Now this is cumbersome and inflexible at the same time. The python developers came to the same conclusion and, starting with version 3.5, python supports type hints. PEP484 defines how to give the python interpreter a hint what type your function is expecting. Above function would, with type hints, look like this:

def do_something(str_input: str) -> str:
    split = str_input.split()
    return " ".join([s.capitalize() for s in split])

Now, while this is a great hint to you as a developer, PEP484 explicitly states in it's non-goals that type checking at runtime is left to third-party packages so even with above type hints a number can still be passed without causing a runtime failure until calling the split function on it.

One such third-party package is pydantic. With this little tool you can write python data classes who's variables will be checked to match a specified type. To see this in action here is a (truncated) Device class I wrote for a little project this week:

from pydantic import BaseModel
from typing import List, Optional 

class SipUrl(BaseModel):
    pass

class Device(BaseModel):
    id: str
    displayName: str = None
    sipUrls: List[SipUrl] = []

d = Device(id="test_id")

In the Device class, the id is specified as a member variable of type string and since there is no default value provided is not optional. Trying to instantiate a Device object without specifying a id will result in a ValidationError that specifies that the id field is required but missing. The other two variables, displayName and sipUrls, have default values and work with custom classes as well as containers like lists.

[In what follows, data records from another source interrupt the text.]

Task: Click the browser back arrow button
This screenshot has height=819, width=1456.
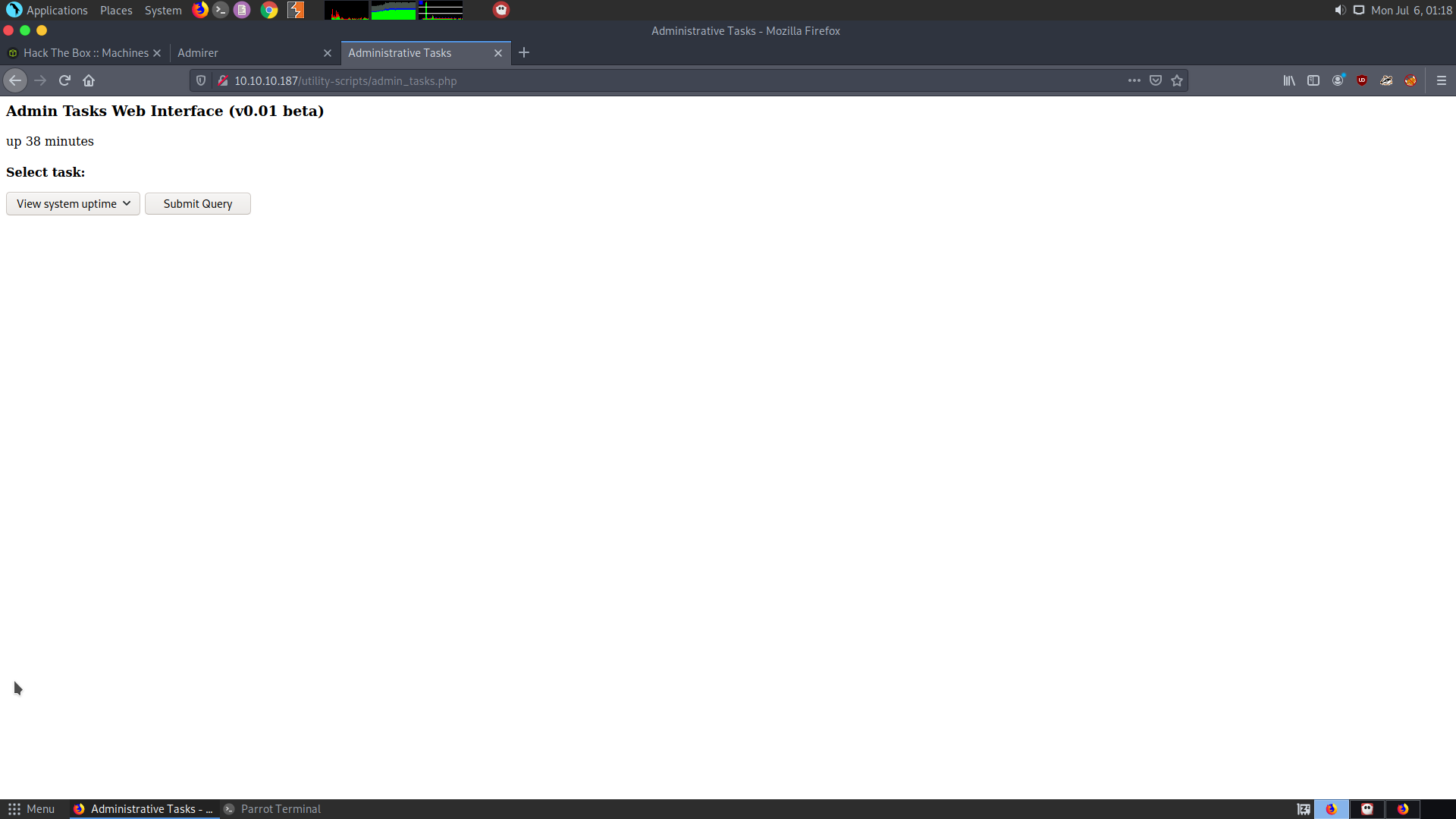Action: click(x=15, y=80)
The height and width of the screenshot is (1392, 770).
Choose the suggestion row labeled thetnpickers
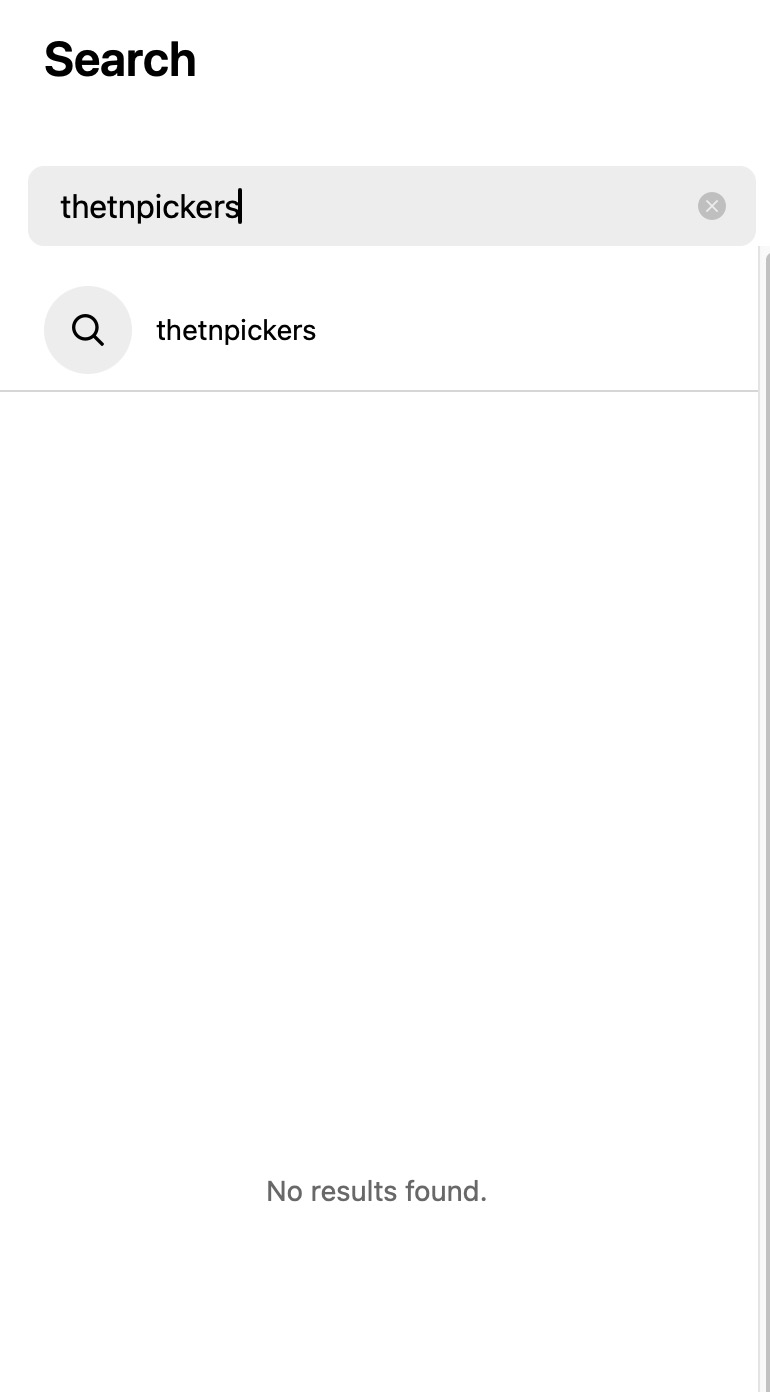click(x=379, y=330)
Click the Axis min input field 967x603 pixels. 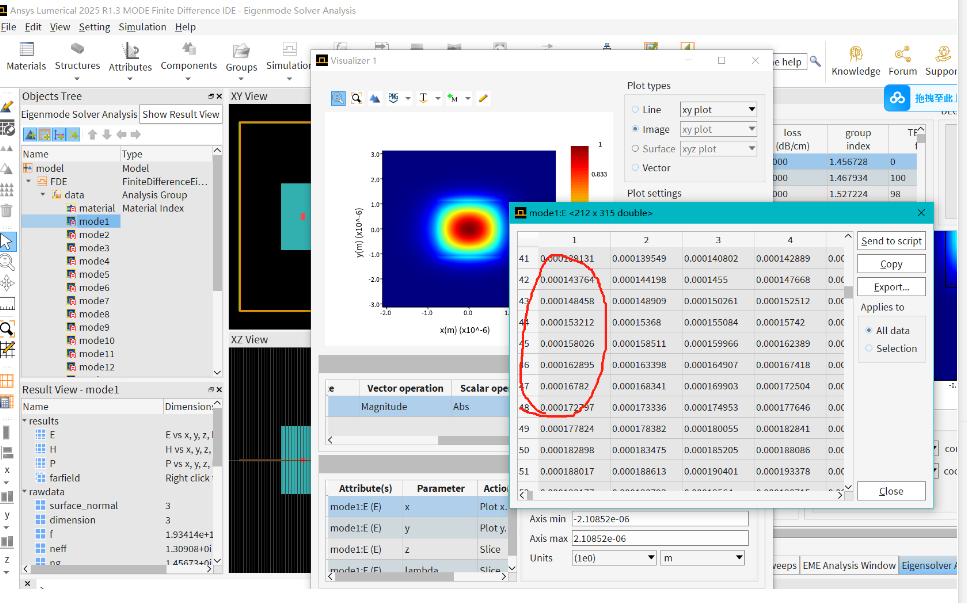(658, 519)
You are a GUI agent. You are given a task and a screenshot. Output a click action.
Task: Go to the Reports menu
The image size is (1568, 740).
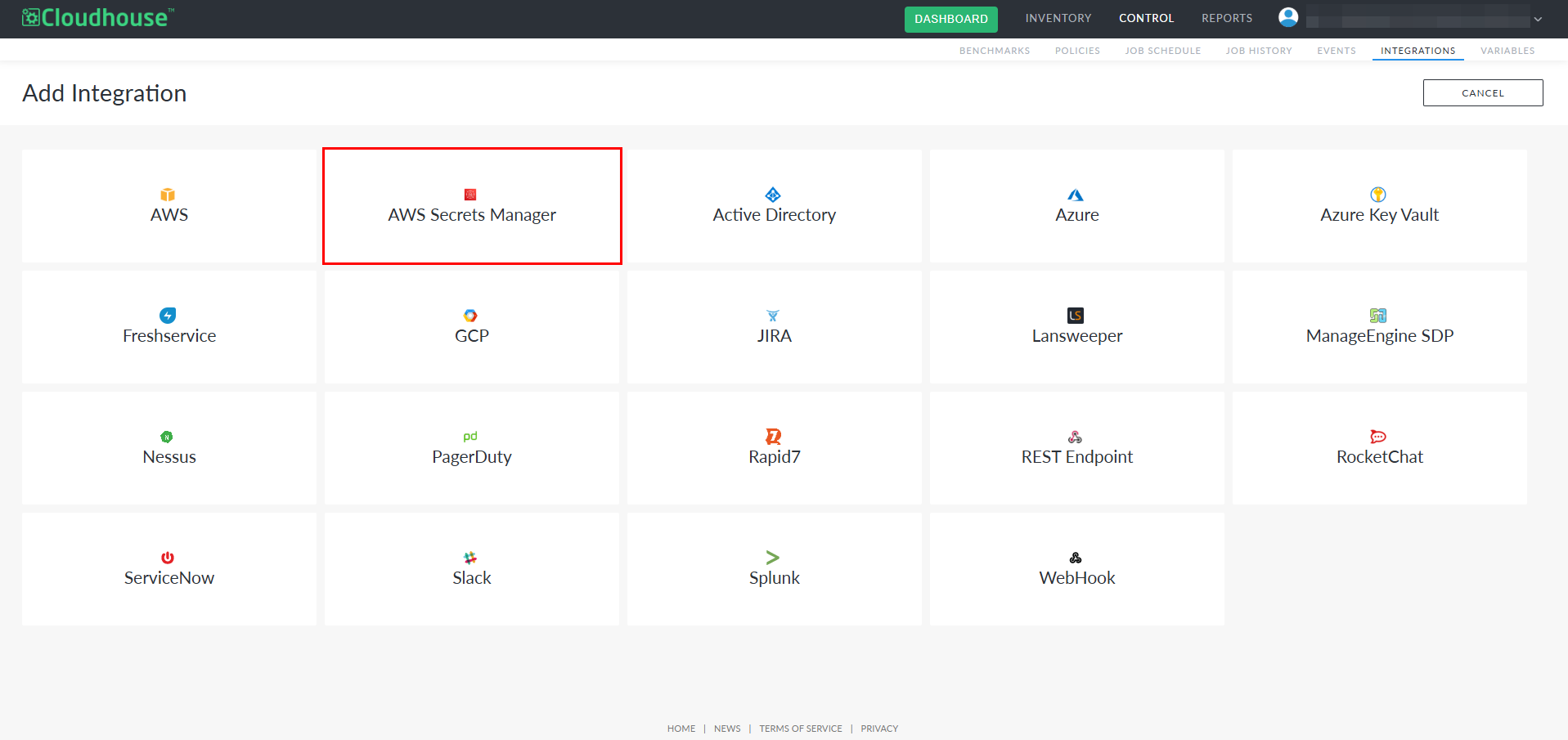click(1227, 18)
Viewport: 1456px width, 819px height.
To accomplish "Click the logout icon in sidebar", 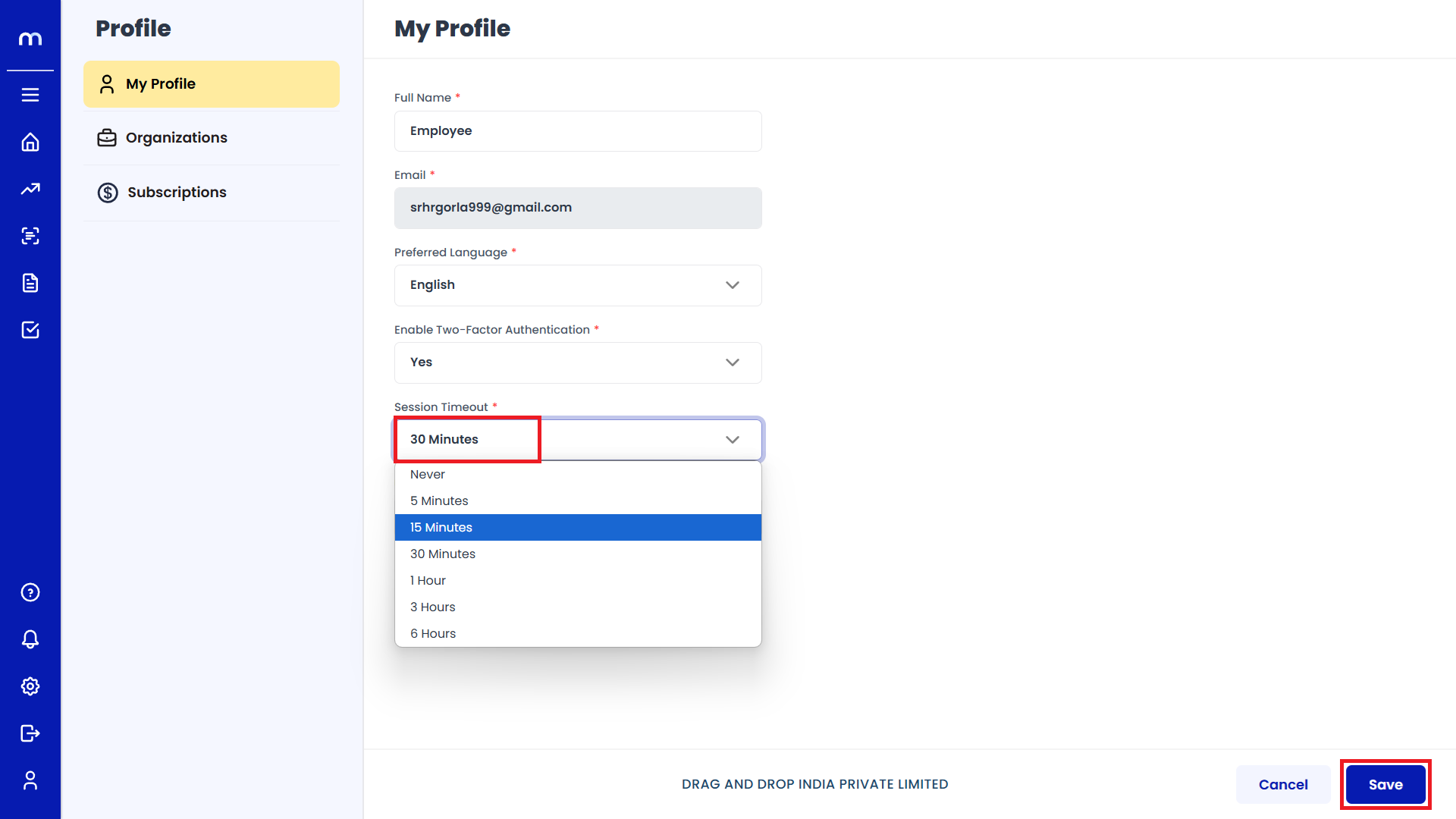I will click(30, 733).
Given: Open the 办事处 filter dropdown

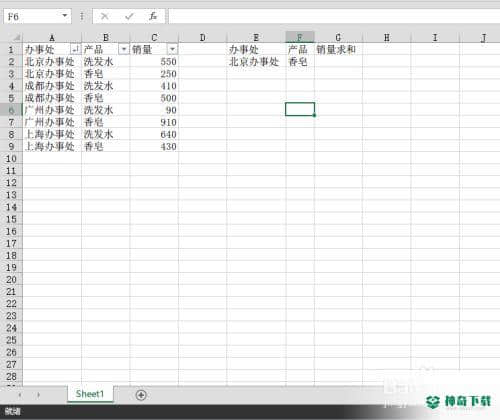Looking at the screenshot, I should point(75,50).
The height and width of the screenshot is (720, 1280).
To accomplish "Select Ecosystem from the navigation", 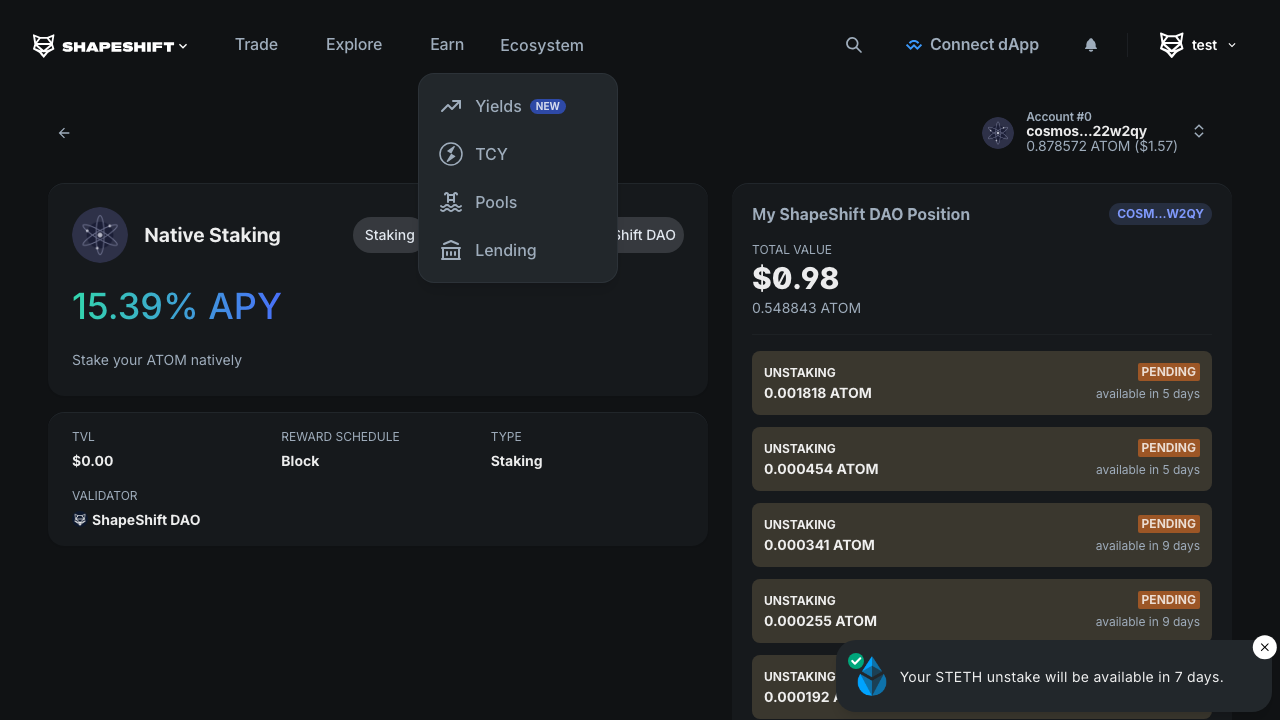I will pos(541,45).
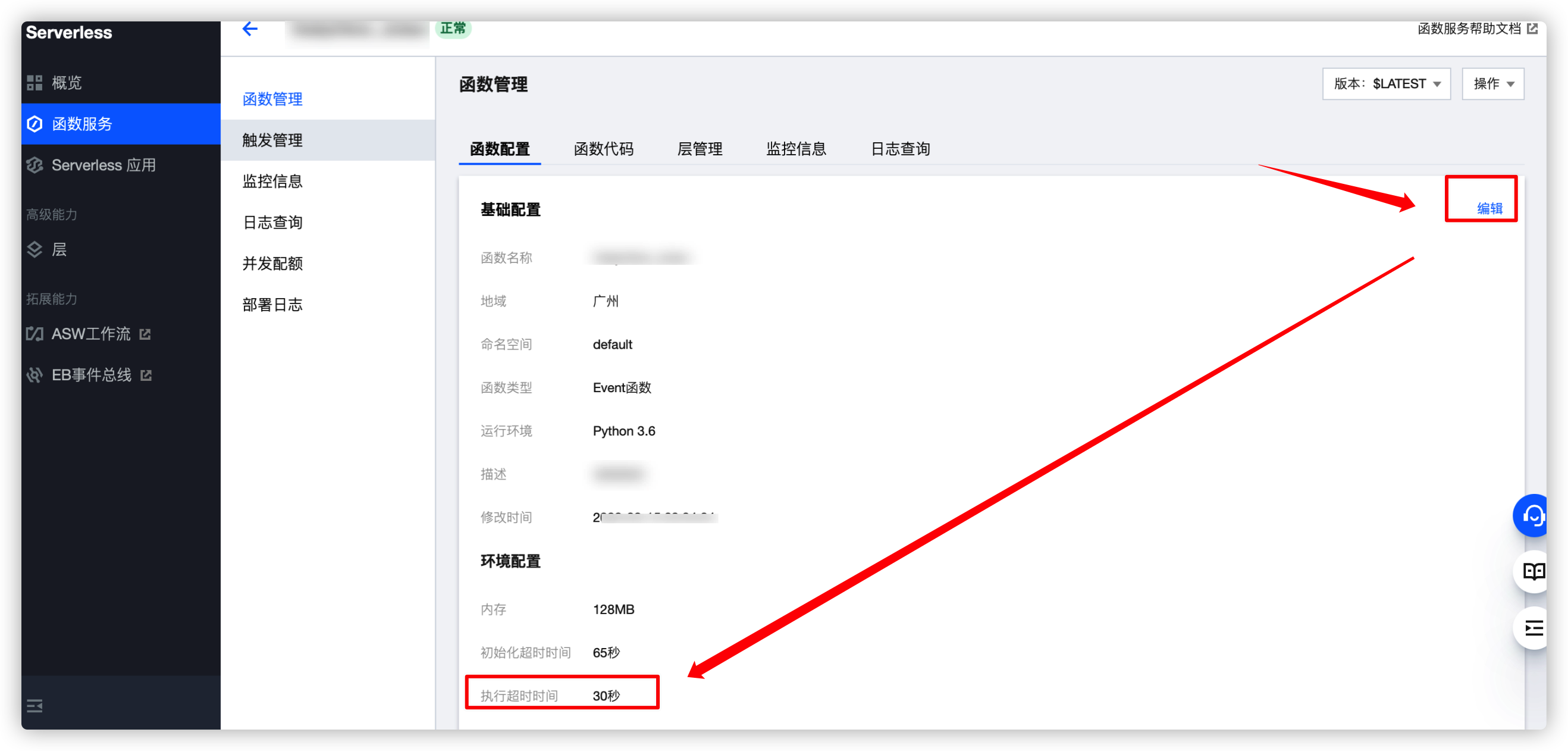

Pydantic also adds some convenience functions like a .dict() and .json() function to turn your data model into a dictionary of json. The inverse functions are also present. You can use the parse_obj, parse_raw and parse_file functions to create a object from a dict, json string or file handler.

One last cool feature of pydantic is that it will convert variables when possible. Let's say you specify a field to hold ints and pass '2' which is a string. This should fail since '2' is not a int but the value can be parsed into a int automatically which is exactly what pydantic is going to do.

class TestModel(BaseModel):
    id: int

t1 = TestModel(id=1)
t2 = TestModel(id='2')

print(type(t2.dict()['id']))

This code will work and checking the type of the id field will yield a integer.